- PROBLEM TO SOLVE
Copy the entries from the line containing "Given: Click the" up to and including the line containing "The height and", word for word, and leave the pictures out of your copy.

- DATA ROWS

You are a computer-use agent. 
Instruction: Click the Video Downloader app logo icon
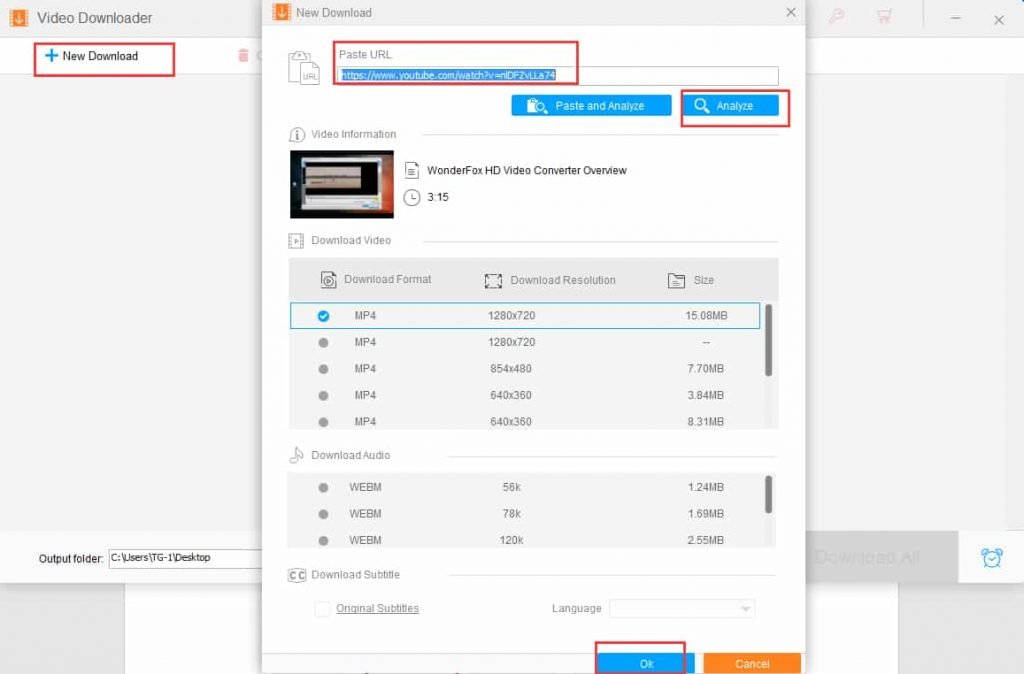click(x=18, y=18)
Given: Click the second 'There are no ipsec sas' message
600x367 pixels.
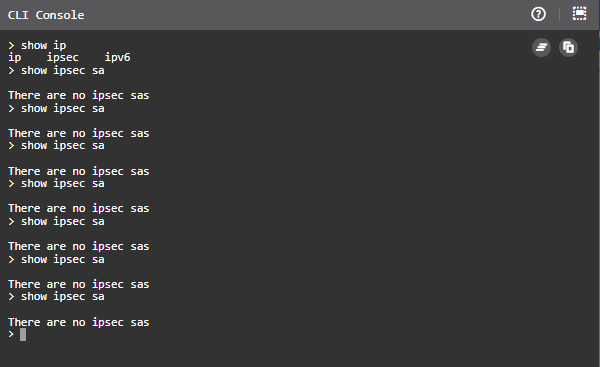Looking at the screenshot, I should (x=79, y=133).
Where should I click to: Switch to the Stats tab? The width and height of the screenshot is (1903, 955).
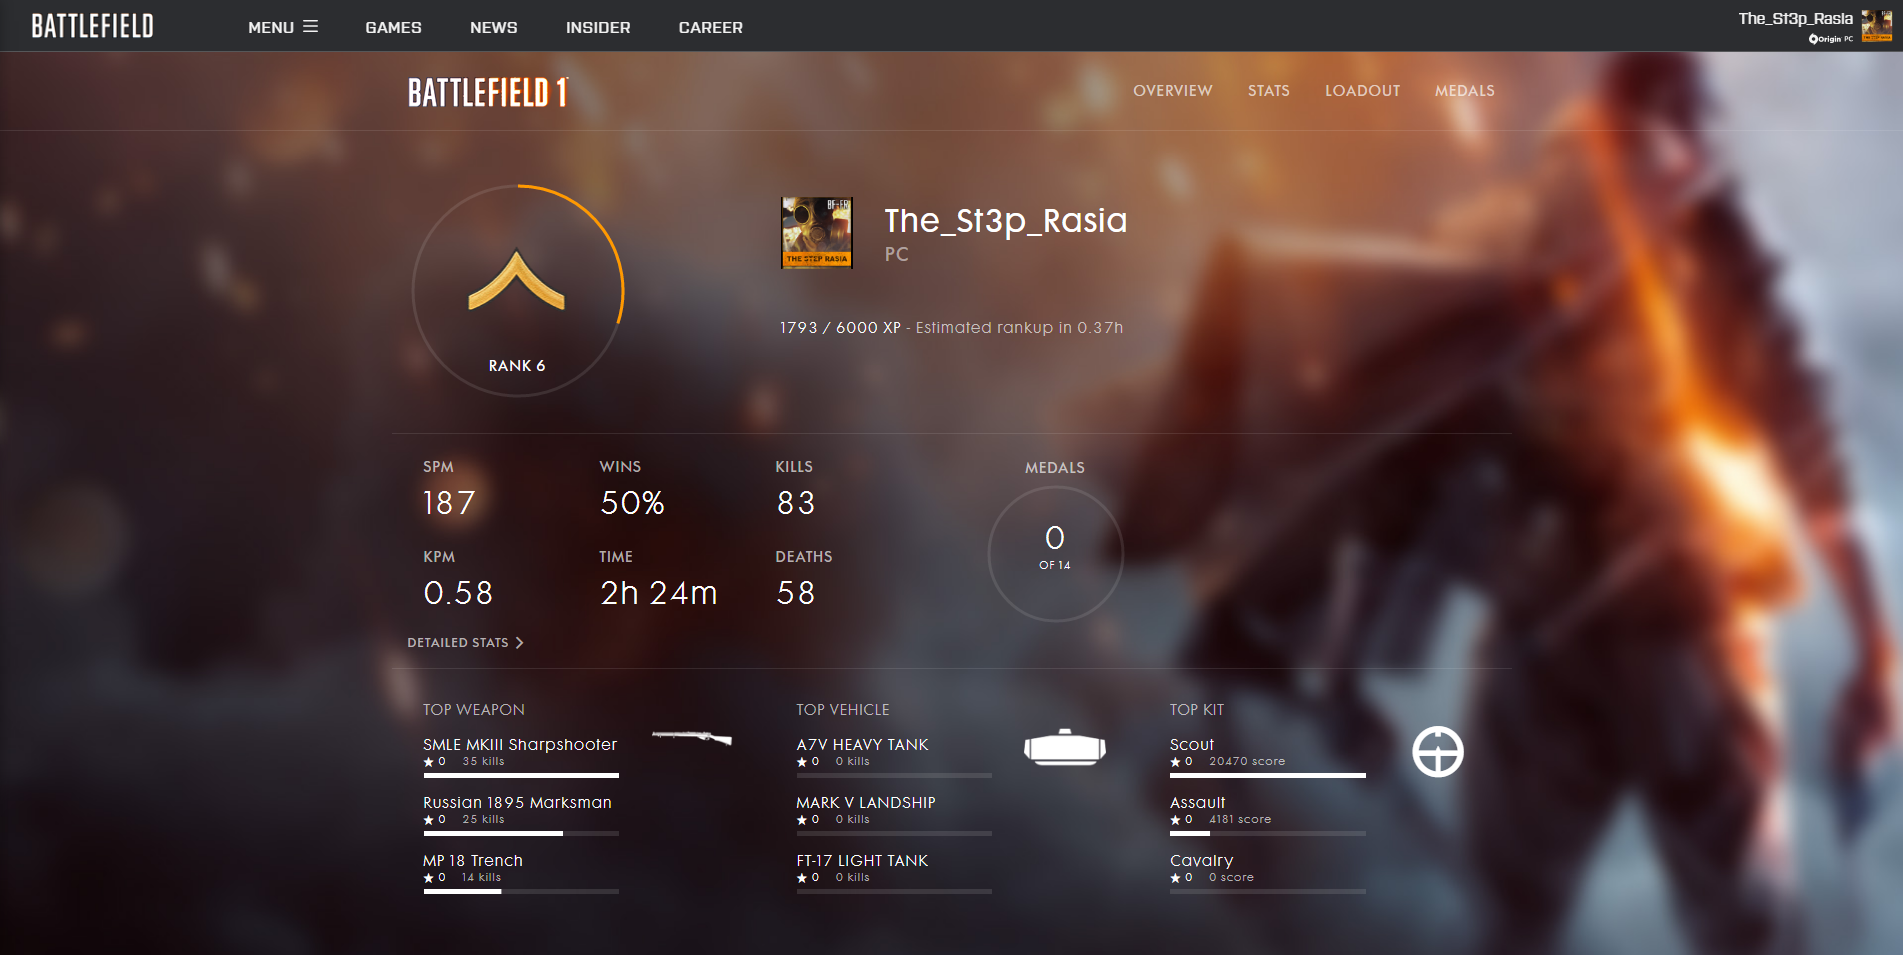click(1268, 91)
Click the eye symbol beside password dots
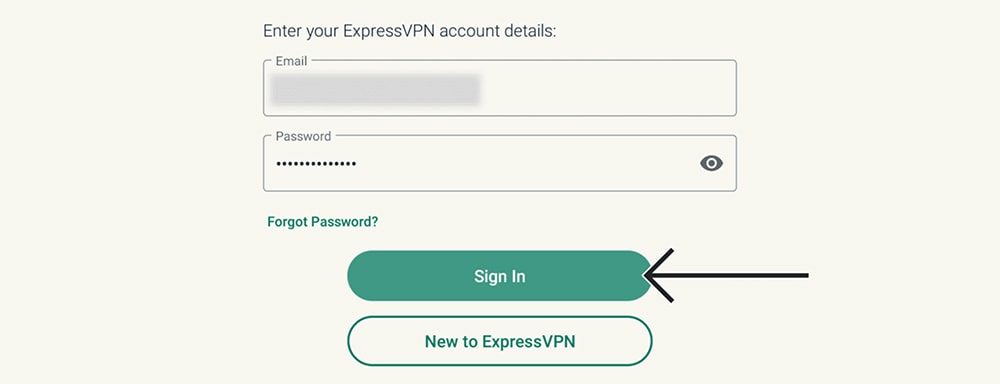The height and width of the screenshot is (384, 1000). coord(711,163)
...
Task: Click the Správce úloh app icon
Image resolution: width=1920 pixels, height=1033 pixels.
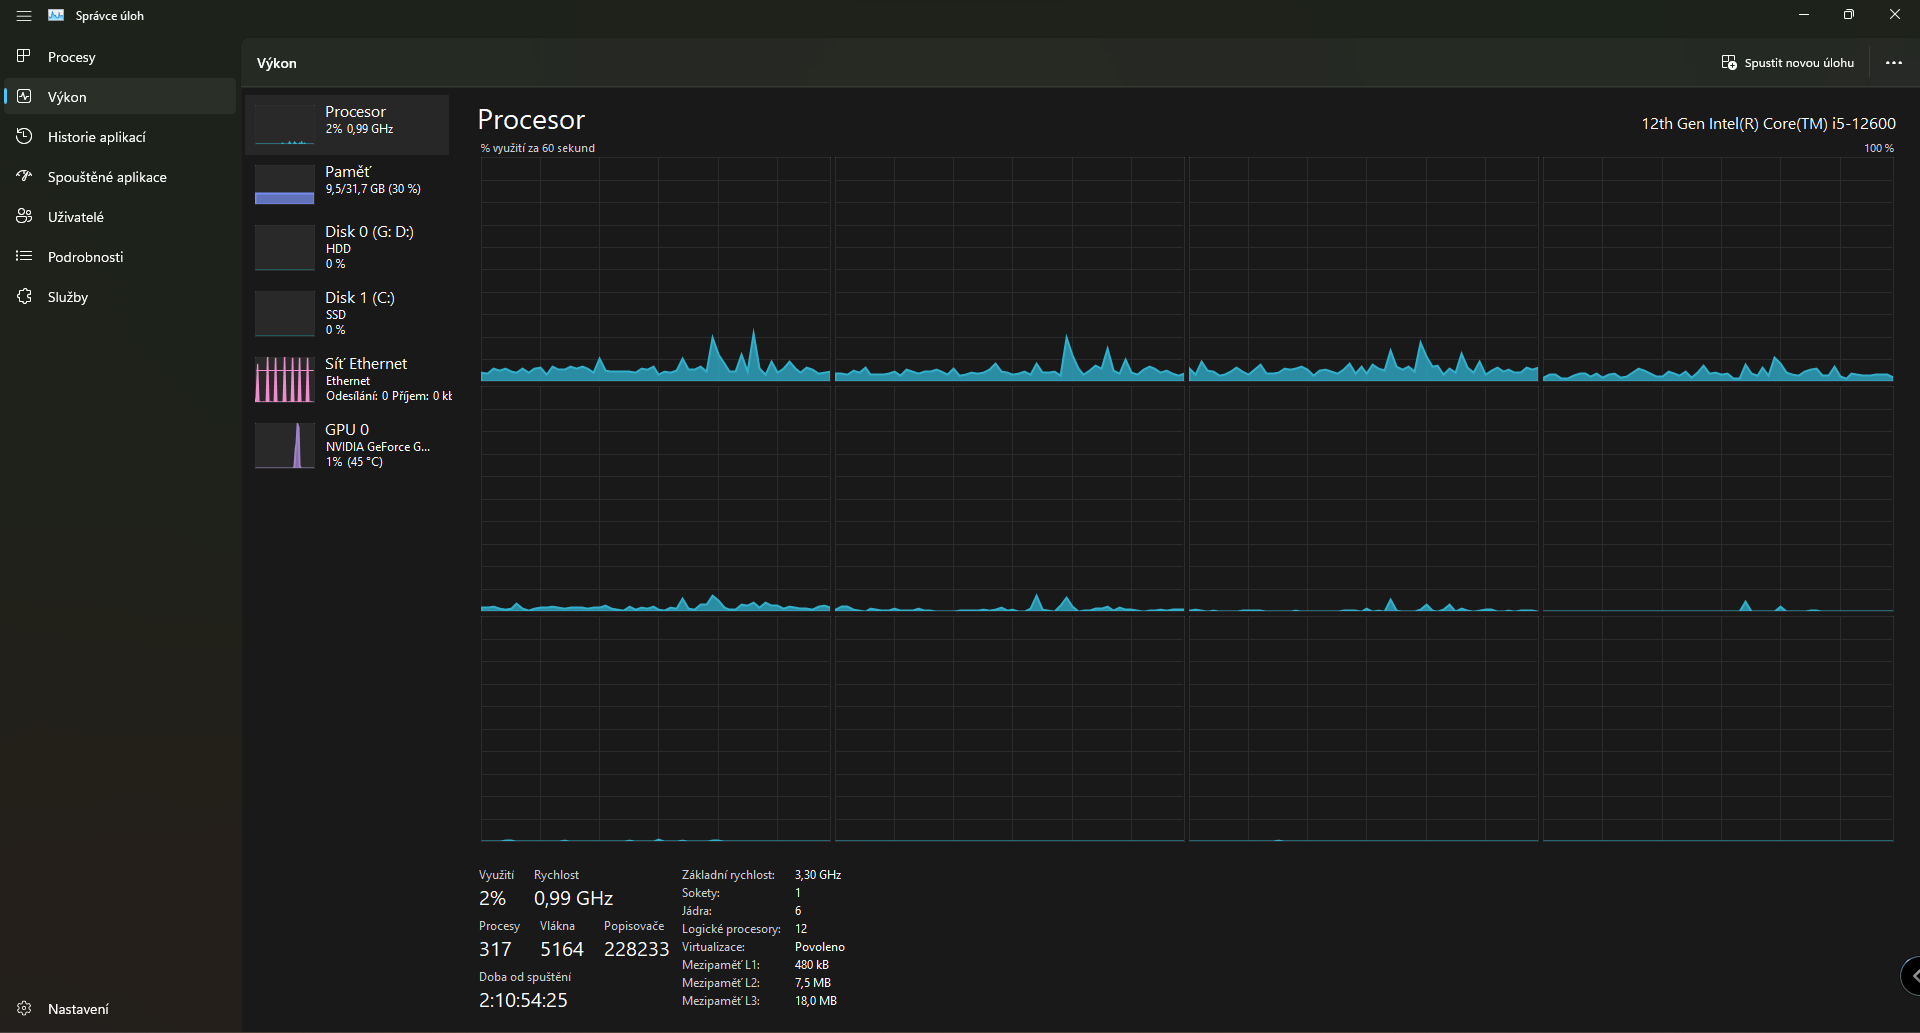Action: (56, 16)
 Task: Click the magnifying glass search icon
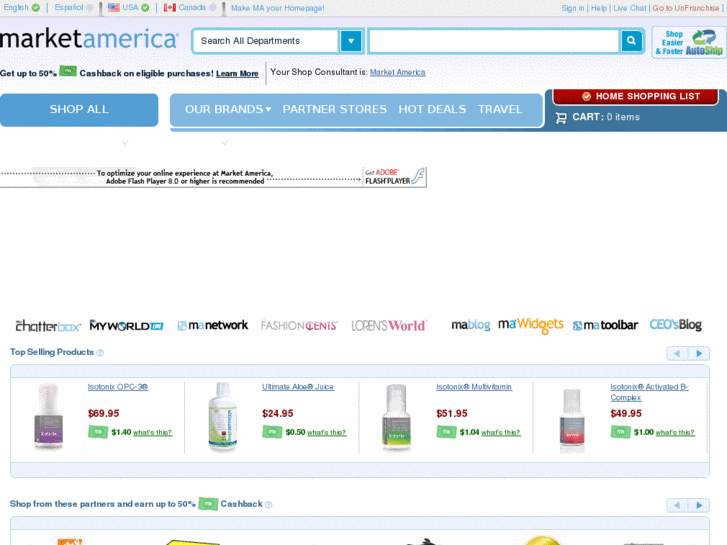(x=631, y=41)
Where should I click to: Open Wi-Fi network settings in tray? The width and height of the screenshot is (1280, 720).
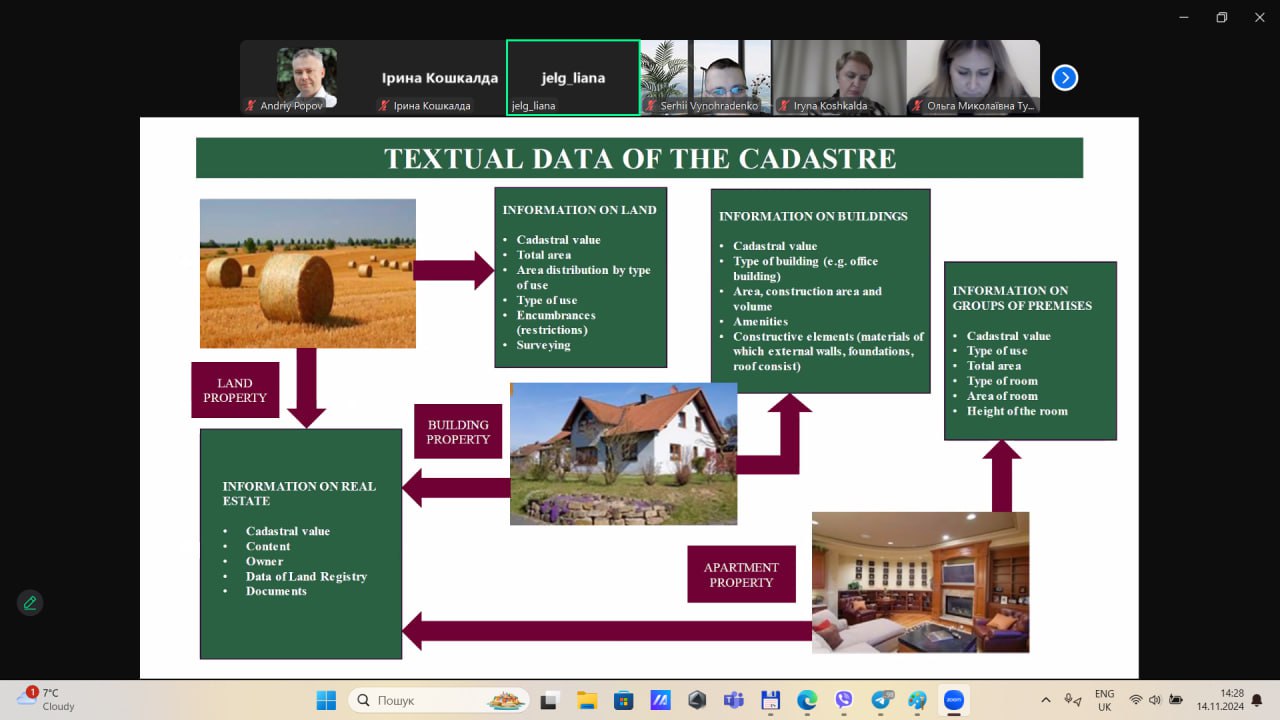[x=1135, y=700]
---
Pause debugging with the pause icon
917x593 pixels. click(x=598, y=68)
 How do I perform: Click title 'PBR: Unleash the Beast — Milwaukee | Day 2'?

- CORRECT RESPONSE
Given: Click the second 'There are no ipsec sas' message
600x367 pixels.
Looking at the screenshot, I should (x=79, y=133).
Where should I click to: Switch to the Stats tab? The width and height of the screenshot is (1903, 955).
click(1268, 91)
Click the eye symbol beside password dots
The height and width of the screenshot is (384, 1000). coord(711,163)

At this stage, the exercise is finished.